### Exercise input

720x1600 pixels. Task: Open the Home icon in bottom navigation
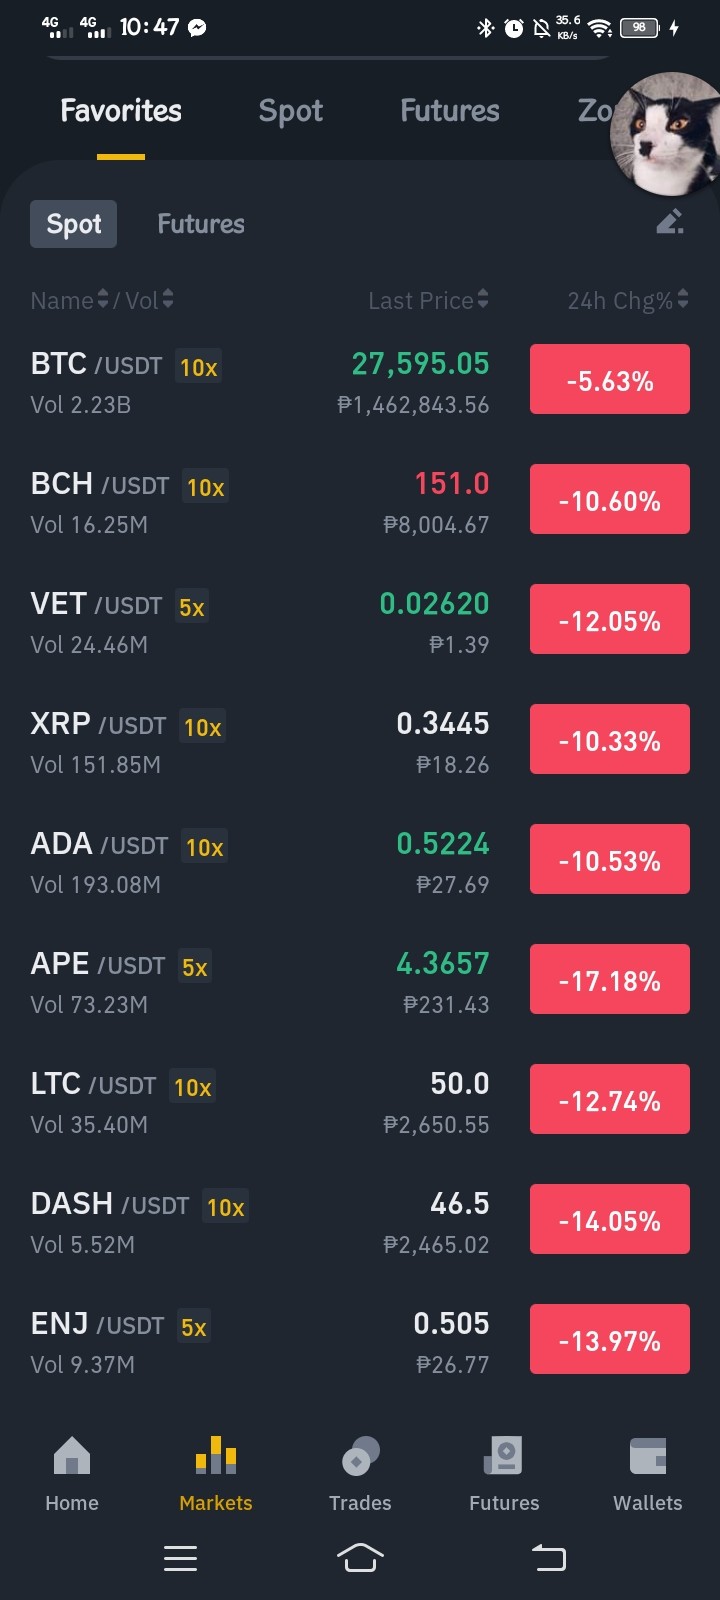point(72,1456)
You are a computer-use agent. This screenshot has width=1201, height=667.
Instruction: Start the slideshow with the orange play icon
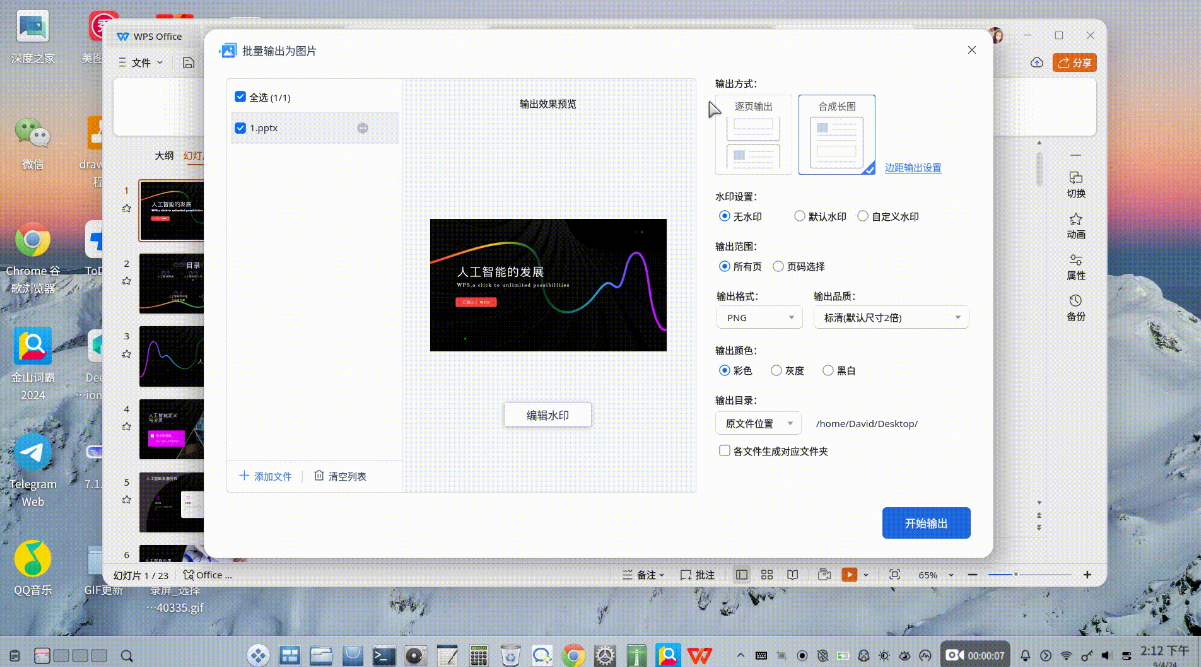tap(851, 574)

######
### Exercise input

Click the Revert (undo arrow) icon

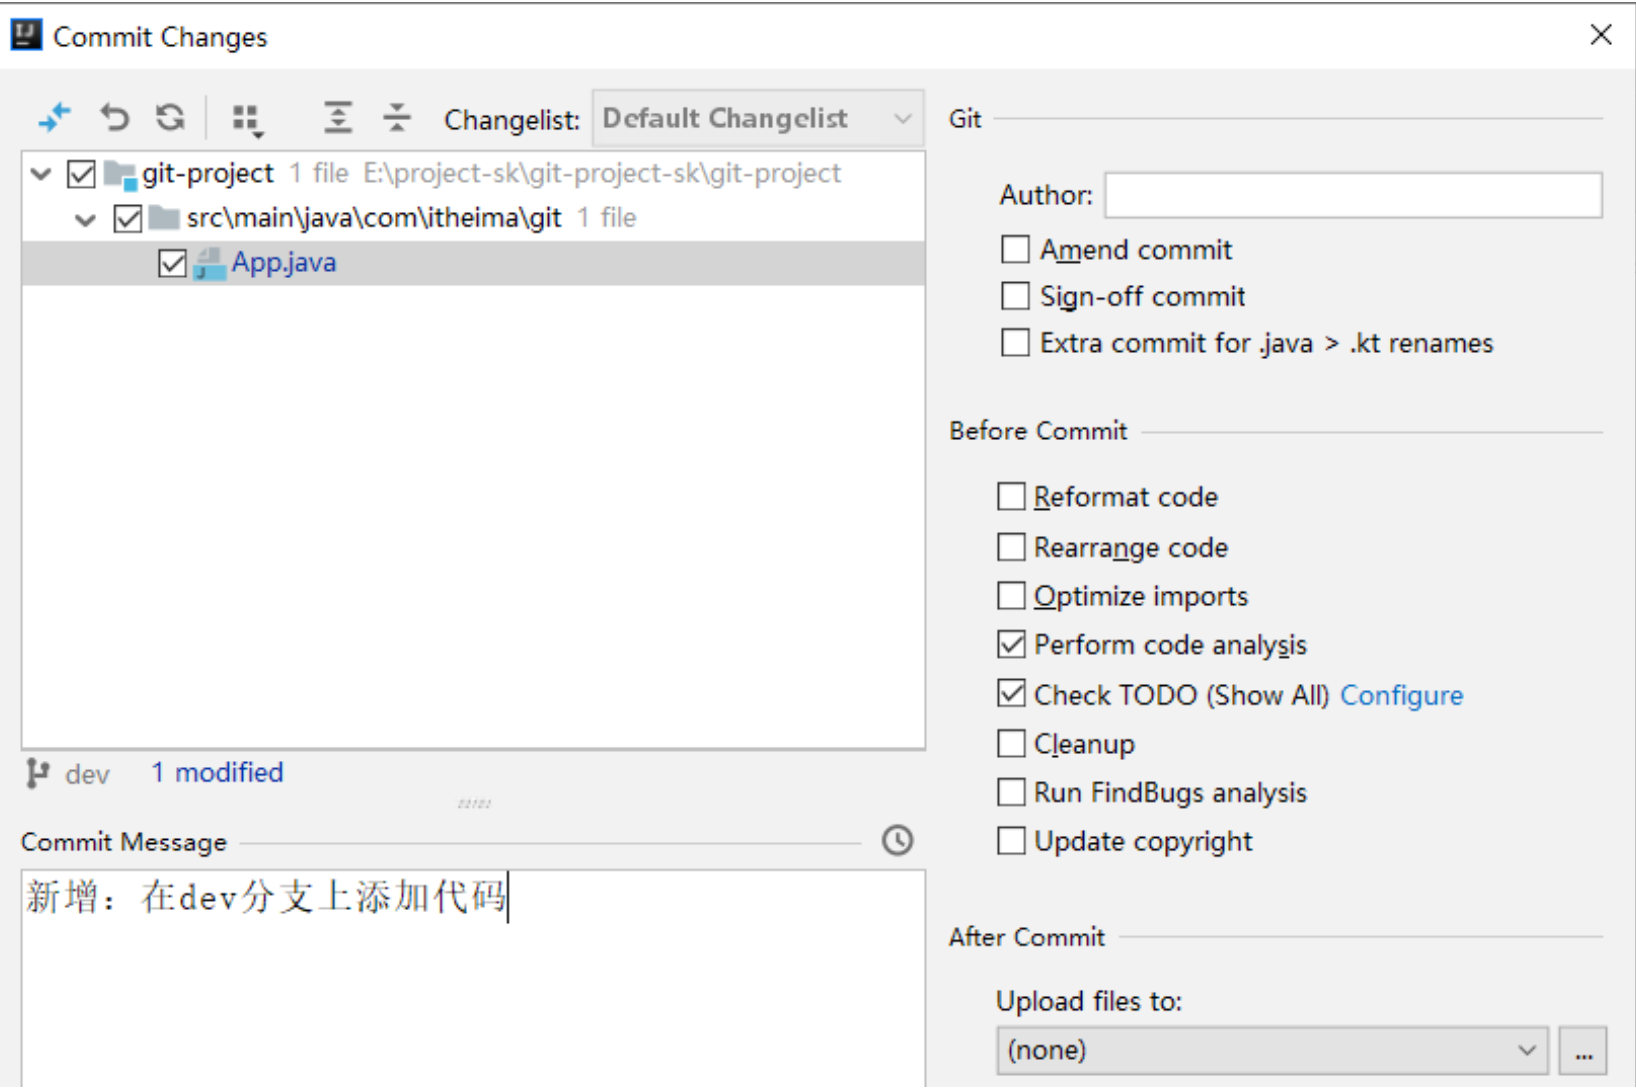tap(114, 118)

######

• [Exercise] Please quote the records from the line containing "720x1600 pixels. Task: Open" through the line containing "tap(851, 574)", inclusive, and leave out the pictures.

• [Solved problem]
720x1600 pixels. Task: Open the Home icon in bottom navigation
point(72,1456)
You are a computer-use agent. This screenshot has width=1201, height=667.
Instruction: Start the slideshow with the orange play icon
tap(851, 574)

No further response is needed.